# Counseling or Separation...he chose separation :(



## Devoted02 (Dec 6, 2011)

I asked that we try MC and when he flat out refused, absolutely no way, I told him I thought we should separate, his response "ok". I'm saddened by his decision but I expected it. He asked for examples of why I think we need counseling and I have a huge list but it expands over years (together for 14, married 10). I feel like I'm picking at him when I tell him what I think is wrong so I keep quiet. I keep quiet so he doens't get angry. It's a vicious cycle. I feel like I have failed miserably. He blames it all on me and said this is my doing. I don't feel that way but of course I now question my actions.


----------



## missinglife (May 1, 2012)

Devoted02 said:


> I asked that we try MC and when he flat out refused, absolutely no way, I told him I thought we should separate, his response "ok". I'm saddened by his decision but I expected it. He asked for examples of why I think we need counseling and I have a huge list but it expands over years (together for 14, married 10). I feel like I'm picking at him when I tell him what I think is wrong so I keep quiet. I keep quiet so he doens't get angry. It's a vicious cycle. I feel like I have failed miserably. He blames it all on me and said this is my doing. I don't feel that way but of course I now question my actions.


You haven't failed at anything. We can't control other people, we can't control how they feel or how they act or how they respond to us. 

When all of this is done, whether you end up together or not, you tried. And you can take solace in trying, even if the other person gave up.


----------



## Toffer (Jan 31, 2012)

Devoted,

Don't beat yourself up over this. Sounds like by his decisions he has already checked out of your marriage.

You are not responsible for all the problems in your marriage!


----------

## DATASET EXCERPT
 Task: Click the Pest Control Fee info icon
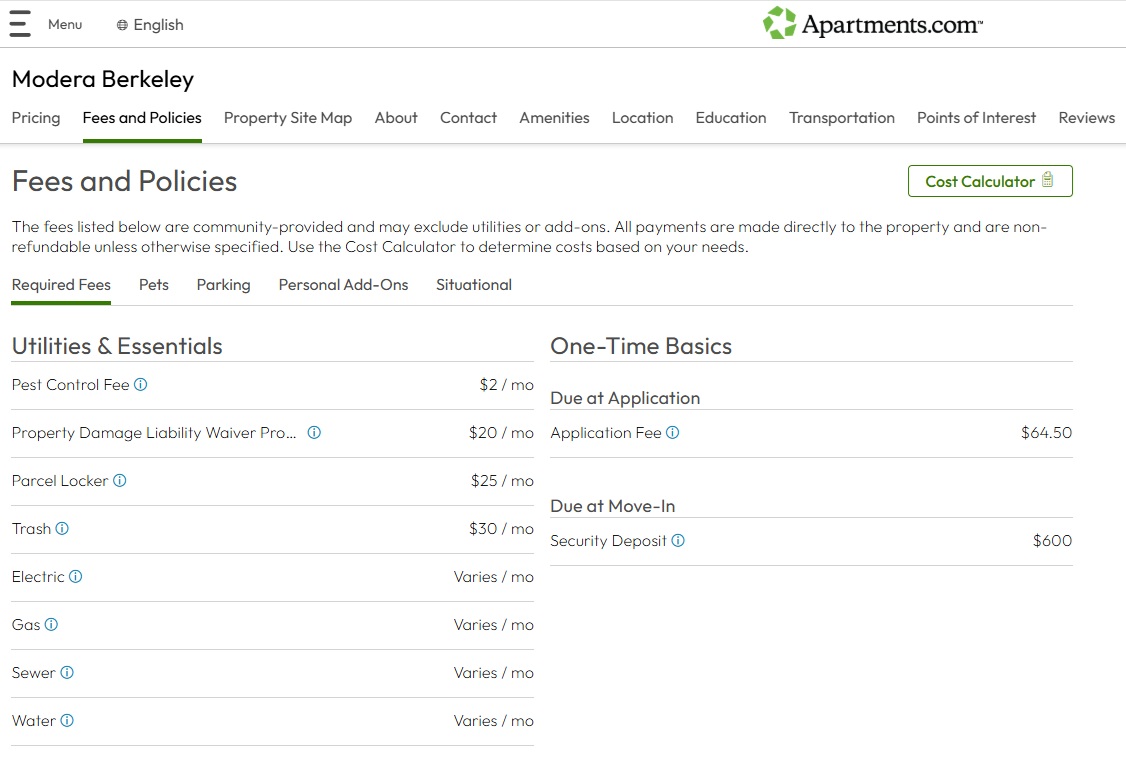click(x=141, y=385)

## TASK STATEMENT
Say whether each statement agrees with the forum thread, answering yes or no and quoting the words that decide it.
1. The first poster had been married for 14 years.
2. When the first poster suggested separating, the spouse agreed.
3. Toffer tells the first poster that they are responsible for all the problems in the marriage.
Base your answers on the forum thread alone, not on the data.

## CORRECT RESULT
1. No: "together for 14, married 10"
2. Yes: "I told him I thought we should separate, his response "ok""
3. No: "You are not responsible for all the problems in your marriage!"